[Dataset entries]
-- Opening Marker --

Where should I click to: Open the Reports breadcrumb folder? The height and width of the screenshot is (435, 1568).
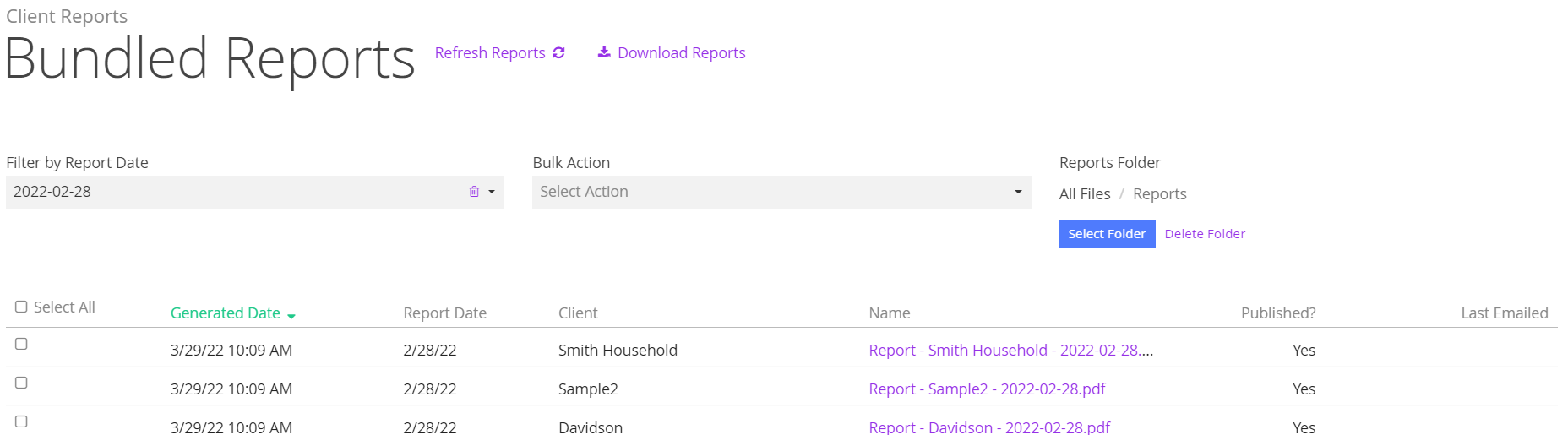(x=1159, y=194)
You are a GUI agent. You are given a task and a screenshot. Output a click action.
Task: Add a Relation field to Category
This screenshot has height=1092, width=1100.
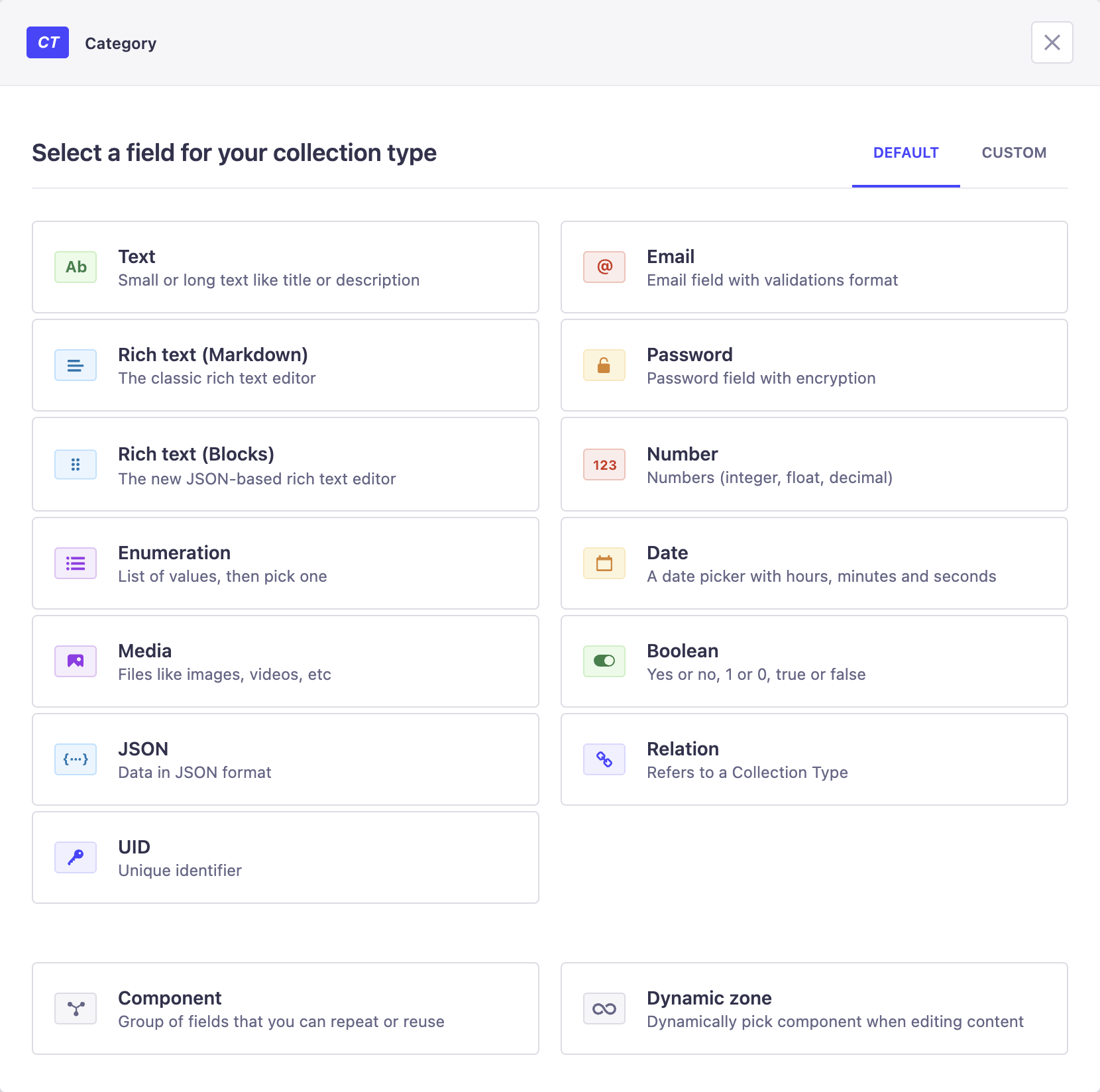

-- Closing Marker --

■ **The task**: Word for word, restate all of the data, but do not copy the pictures.

■ **Finished exercise**:
Where should I click to: Open the Reports breadcrumb folder? The height and width of the screenshot is (435, 1568).
(x=1159, y=194)
You are a GUI agent. You are given a task and a screenshot. Output a click action.
Task: Add a Relation field to Category
This screenshot has height=1092, width=1100.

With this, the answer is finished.